◆ Texte source ◆
........

Tout se passe donc aujourd’hui, dans les démocraties occidentales, comme si tous savaient que la volonté du peuple est la volonté tout au plus d’une partie du peuple, non celle du peuple, mais comme si tous voulaient en même temps qu’il y ait une volonté qui puisse être dite générale, sous peine de perdre soi-même tout titre à la souveraineté. En somme tout se passe donc comme s’il fallait faire que la volonté générale qui n’existe jamais existe quand même.

Mais tout se passe comme si chacun avait instinctivement senti que s’il souhaitait que sa volonté particulière fût effectivement souveraine, il lui fallait tout simplement prétendre qu’elle était la meilleure expression de la volonté générale, ce que la plupart sont spontanément portés à faire sans cynisme particulier. Prenez le citoyen ordinaire, toujours prêt à voir midi à sa porte, et serinez-lui qu’il est souverain : puisqu’il l’est, pourquoi sa volonté particulière ne lui paraîtrait-elle pas avoir autant de titres qu’une autre à incarner la volonté générale (chacun en votant pour tous ne songe d’abord qu’à lui-même, comme disait Rousseau) ? Et le citoyen moyen de glisser ainsi insensiblement de la naïveté à la malhonnêteté : comme aucune volonté particulière ne peut prétendre comme telle aux suffrages de ses concurrentes, tandis qu’un intérêt particulier peut se déployer sans vergogne sous le masque de l’amour du bien commun, tous se mettent à prétendre parler pour tous, alors que chacun ne parle que pour lui-même, et bientôt la ruse la plus commune de la volonté particulière devient de faire croire qu’elle ne l’est pas.

Et c’est ainsi qu’à la terreur ouverte de tous sur tous s’est spontanément substituée, dans la plupart des démocraties, l’oppression plus discrète, mais uniformément applaudie, d’une partie du peuple par une autre, c’est à dire le régime des partis.

Un parti politique, en bonne logique, constitue par définition la preuve qu’il n’incarne pas la volonté générale : il en est une représentation partisane. Cependant quel parti oserait se présenter comme n’incarnant pas la volonté que tous les citoyens ont ou devraient avoir ? Chaque parti va donc faire comme s’il devait faire l’unanimité, et comme l’unanimité est toujours impossible, on va s’accorder à considérer qu’un parti majoritaire, ou une coalition de partis, peut fort bien en tenir lieu. Cependant dans le pouvoir d’un ou de plusieurs partis coalisés, même majoritaires, il y a, quoi qu’on en ait, imposture, usurpation et tyrannie. Imposture, parce que toute l’ambition d’un parti politique est de faire passer ce qui est une vue partisane pour une vue désintéressée. Usurpation, puisque toute volonté partisane exige d’être considérée comme l’expression de la volonté de tous. Et tyrannie, parce que le mensonge ne peut triompher qu’à condition de réduire au silence tout ce qui n’est pas lui : tout parti politique est en puissance un parti totalitaire. Et à la tyrannie s’ajoute encore la corruption, dont le système des partis est le foyer naturel. Un parti politique est par définition la vivante confusion de l’intérêt privé et de l’intérêt général : comment les hommes politiques ne songeraient-ils pas d’abord à leur fortune privée, quitte à en distribuer des miettes à leurs partisans, puisqu’ils ne sont là que pour défendre des intérêts particuliers artificieusement proclamés généraux ? Rousseau avait fort raison de vouloir bannir de la cité brigues et factions – car c’est ainsi qu’il dénommait par anticipation les partis politiques.

........

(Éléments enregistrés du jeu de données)
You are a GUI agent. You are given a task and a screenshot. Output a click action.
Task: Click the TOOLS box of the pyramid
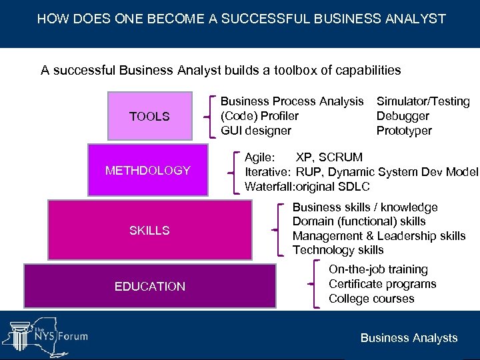149,116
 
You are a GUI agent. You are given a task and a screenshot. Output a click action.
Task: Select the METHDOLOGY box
148,170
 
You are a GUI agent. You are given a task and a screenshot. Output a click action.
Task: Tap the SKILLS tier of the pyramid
149,230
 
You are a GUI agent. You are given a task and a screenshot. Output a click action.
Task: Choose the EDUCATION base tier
149,286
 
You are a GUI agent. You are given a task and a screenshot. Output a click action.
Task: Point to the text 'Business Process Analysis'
292,101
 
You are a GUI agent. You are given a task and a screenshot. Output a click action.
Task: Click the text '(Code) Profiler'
259,116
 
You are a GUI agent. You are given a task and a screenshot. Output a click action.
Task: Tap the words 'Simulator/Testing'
423,101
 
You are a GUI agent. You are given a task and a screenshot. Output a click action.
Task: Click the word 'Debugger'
403,116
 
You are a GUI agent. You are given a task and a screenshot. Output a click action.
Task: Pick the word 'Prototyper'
404,131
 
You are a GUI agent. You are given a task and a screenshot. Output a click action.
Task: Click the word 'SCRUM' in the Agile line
341,157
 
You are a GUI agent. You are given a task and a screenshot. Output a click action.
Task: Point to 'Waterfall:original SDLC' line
307,187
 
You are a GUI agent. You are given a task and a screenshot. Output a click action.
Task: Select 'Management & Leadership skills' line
379,236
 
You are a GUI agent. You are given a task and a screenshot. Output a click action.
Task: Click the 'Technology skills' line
338,250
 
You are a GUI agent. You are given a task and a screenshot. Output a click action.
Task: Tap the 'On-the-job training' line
378,269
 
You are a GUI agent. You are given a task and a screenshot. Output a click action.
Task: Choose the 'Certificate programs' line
382,284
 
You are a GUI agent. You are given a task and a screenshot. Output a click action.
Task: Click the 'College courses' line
371,299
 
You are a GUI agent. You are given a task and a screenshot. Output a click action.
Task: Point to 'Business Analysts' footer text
409,338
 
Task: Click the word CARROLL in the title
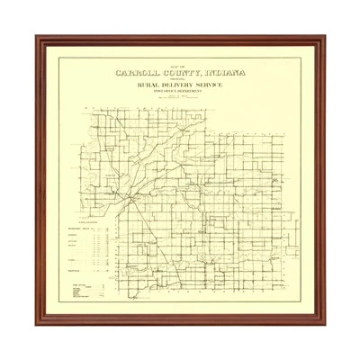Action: click(x=141, y=75)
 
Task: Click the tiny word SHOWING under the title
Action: click(x=180, y=81)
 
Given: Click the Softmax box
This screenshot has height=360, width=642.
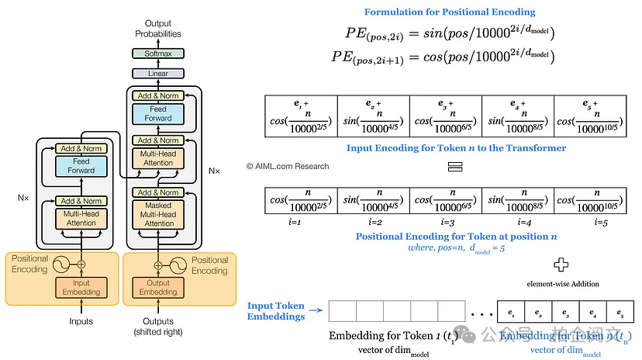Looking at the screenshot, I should [157, 54].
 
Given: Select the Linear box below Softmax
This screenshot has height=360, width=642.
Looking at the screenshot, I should [157, 74].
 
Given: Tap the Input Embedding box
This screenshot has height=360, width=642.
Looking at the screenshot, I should [81, 287].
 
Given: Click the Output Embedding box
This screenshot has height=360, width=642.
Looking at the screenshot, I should [157, 287].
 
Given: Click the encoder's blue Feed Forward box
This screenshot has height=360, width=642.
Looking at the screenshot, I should [81, 166].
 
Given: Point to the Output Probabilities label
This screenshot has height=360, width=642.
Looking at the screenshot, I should [158, 29].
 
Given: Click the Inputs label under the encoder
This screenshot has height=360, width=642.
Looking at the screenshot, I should [81, 321].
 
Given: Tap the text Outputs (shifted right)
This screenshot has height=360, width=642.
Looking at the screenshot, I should [158, 327].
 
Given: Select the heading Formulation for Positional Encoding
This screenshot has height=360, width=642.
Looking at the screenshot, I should [450, 12].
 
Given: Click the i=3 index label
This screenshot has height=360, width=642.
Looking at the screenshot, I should [446, 222].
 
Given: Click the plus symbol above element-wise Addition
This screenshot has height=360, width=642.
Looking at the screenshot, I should [562, 264].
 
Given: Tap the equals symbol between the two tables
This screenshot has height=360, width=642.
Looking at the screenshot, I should [454, 167].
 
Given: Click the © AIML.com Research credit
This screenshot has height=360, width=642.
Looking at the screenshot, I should [288, 166].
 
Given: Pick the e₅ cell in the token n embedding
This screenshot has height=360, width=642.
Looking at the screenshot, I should [620, 311].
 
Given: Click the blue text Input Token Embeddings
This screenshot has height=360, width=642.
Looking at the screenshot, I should [275, 311].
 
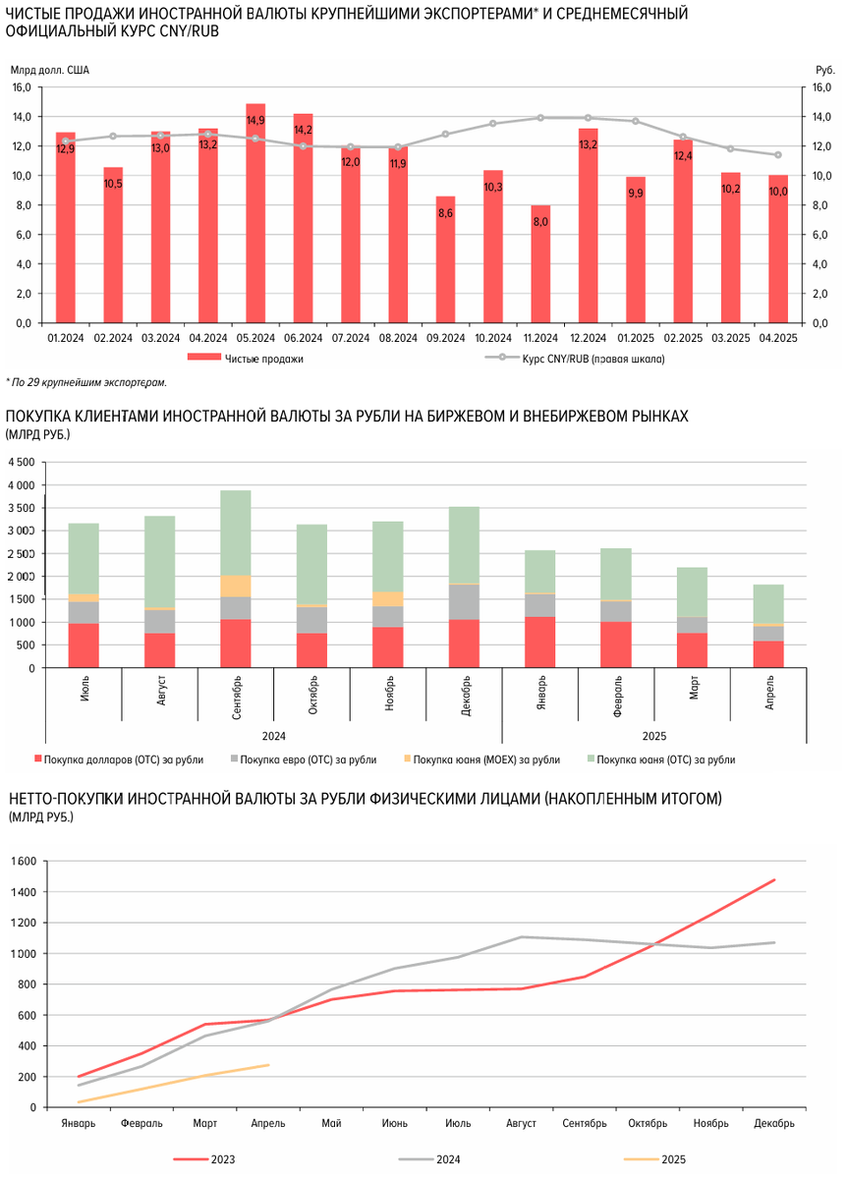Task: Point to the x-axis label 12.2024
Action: point(588,338)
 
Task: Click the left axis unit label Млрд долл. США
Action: point(49,70)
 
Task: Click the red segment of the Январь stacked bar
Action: point(539,643)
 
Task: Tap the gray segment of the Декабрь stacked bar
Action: point(464,601)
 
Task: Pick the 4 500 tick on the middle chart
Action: point(21,462)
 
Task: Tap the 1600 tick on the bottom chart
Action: point(21,862)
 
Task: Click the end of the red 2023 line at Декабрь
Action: point(774,880)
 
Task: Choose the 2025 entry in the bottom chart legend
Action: point(673,1159)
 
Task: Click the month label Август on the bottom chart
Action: point(521,1123)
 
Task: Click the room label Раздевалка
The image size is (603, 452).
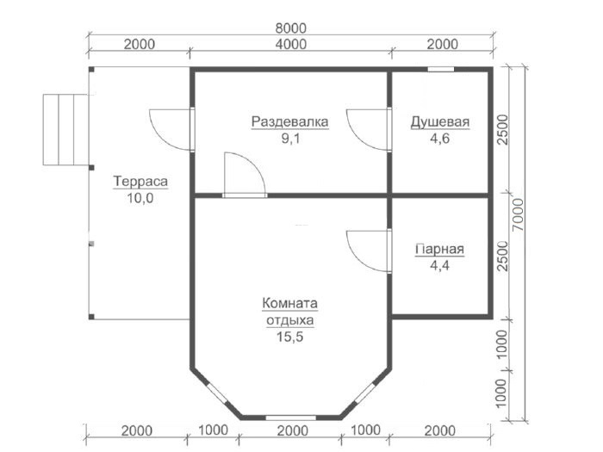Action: coord(290,122)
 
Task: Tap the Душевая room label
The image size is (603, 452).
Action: coord(440,122)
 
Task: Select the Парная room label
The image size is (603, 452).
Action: coord(440,249)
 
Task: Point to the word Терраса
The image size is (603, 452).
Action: coord(140,181)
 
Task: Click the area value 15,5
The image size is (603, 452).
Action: coord(290,337)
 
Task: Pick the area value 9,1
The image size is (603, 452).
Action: coord(290,139)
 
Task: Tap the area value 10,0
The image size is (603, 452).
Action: coord(140,198)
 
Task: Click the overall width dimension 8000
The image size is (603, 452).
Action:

........

◆ Consignes ◆
[1] Pouvez-vous recopier fidèlement le passage de la liste qui va de la ligne contenant "Task: Tap the area value 10,0" jusqu'à la fin de la liste, ces deux bornes comprises ?
[2] Pouvez-vous prolonger le texte sur la volonté générale et le régime des partis à partir de l'endroit où il s'interrompt ?

◆ Tâches résolues ◆
[1]
Task: Tap the area value 10,0
The image size is (603, 452).
Action: coord(140,198)
 
Task: Click the overall width dimension 8000
The image size is (603, 452).
Action:

[2]
De là ressort encore que la guerre que se livrent les partis est pour une large part tout apparente. Sa véritable raison d’être est que le nombre de places dans l’appareil gouvernemental est plus limité que le nombre de candidats à les occuper. Cependant tous les politiciens comprennent instinctivement avoir chacun le même intérêt : faire croire au peuple qu’il est souverain parce qu’il est censé avoir le choix de ses maîtres (il est dans la nature des partis politiques de se battre pour la montre, et de s’entendre en sous-main, quitte à exclure tous ceux, s’il y en a, qui se montreraient véritablement critiques de leur entente tacite). L’exemple des démocraties occidentales est très explicite, qui courent au bipartisme, c’est-à-dire en réalité au monopartisme inavoué, comme les fleuves à la mer 6.

Toute société dont les membres sont réputés souverains est condamnée à n’être pas gouvernée du tout, ou à être gouvernée de manière arbitraire par un seul ou par quelques-uns 7.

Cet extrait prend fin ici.